Reenactment involves recreating images that are central to presenting research findings. This approach allows researchers to preserve the essence and meaning of a scene while guaranteeing anonymity for the original participants. 

At the same time, reenactment requires extensive resources and is typically feasible only for a limited number of selected visuals used in publications. It is therefore difficult to scale for open data practices.  From an ethical standpoint, researchers must also ensure that recreated elements remain aligned with the original ideals and self-understandings of participants. 

These considerations equally apply to more recent approaches in which scenes are recreated not by actors, but through manual illustration or AI-generated replicas for publication or public dissemination (Kamelski & Olivos, 2025; Lobinger, 2025). 

Visual Ethical Fabrication

Fabrication, also referred to as visual ethical fabrication, involves modifying images through editing tools in order to obscure identity while maintaining meaning (Markham, 2012; Tiidenberg, 2018). 

Techniques include altering colors, styles, or compositions to prevent reverse image identification (Warfield et al., 2019). The aim is twofold: to hinder recognition and to reduce the risk of images being retrieved through search engines. This concern is particularly relevant given the searchability of the web and the increasing progress of machine vision technologies.

Substituting Visual Data with Textual Description

Textual description involves replacing sensitive images with verbal descriptions to protect participant identities while maintaining research integrity

Why use it?

  • It acts as a form of abstraction, omitting sensitive personal details while keeping the analytical core.
  • It offers an intermediate path between full data disclosure and total redaction.

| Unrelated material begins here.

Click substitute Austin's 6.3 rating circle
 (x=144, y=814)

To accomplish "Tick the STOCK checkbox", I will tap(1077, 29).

The methodological challenges

  • Inherently reductive: Text cannot fully capture visual “affordances” like color, texture, spatial arrangement, gesture, or affect.
  • Labor-intensive: Creating context-sensitive descriptions is time-consuming and difficult to scale for large datasets.
  • Interpretation bias: Descriptions are never neutral; they are filtered through the researcher’s linguistic lens, which can distort the original meaning

Technology & legal warnings

  • AI risks: Automated captioning tools can introduce bias, reproduce stereotypes, or violate privacy if data is shared with third-party AI platforms.
  • Copyright still applies: Describing an image does not bypass copyright laws. Permission from the rights holder is often still required for textual reproductions.
  • Informed consent: Even if participants find descriptions less invasive, they must still provide informed consent, as text can sometimes reveal enough context to allow for indirect identification.

Contextual Decision-Making and Ethical Tensions

Despite the range of available techniques, no universal solution exists for anonymizing visual data in publications or research repositories. Decisions must be made contextually and, where possible, in collaboration with research participants. 

As Warfield et al. (2019) describe, researchers face a protection–patronizing dilemma: how to safeguard identities without diminishing individuals’ agency in research representation. Anonymization techniques also affect the usefulness of images. Allen (2015, p. 295) argues that such practices can “mask content into obscurity,” rendering images essentially useless for meaning-making and even constituting “a mockery of the value of visual data and the voice of participants.” She further emphasizes that anonymization is not always compatible with every research paradigm.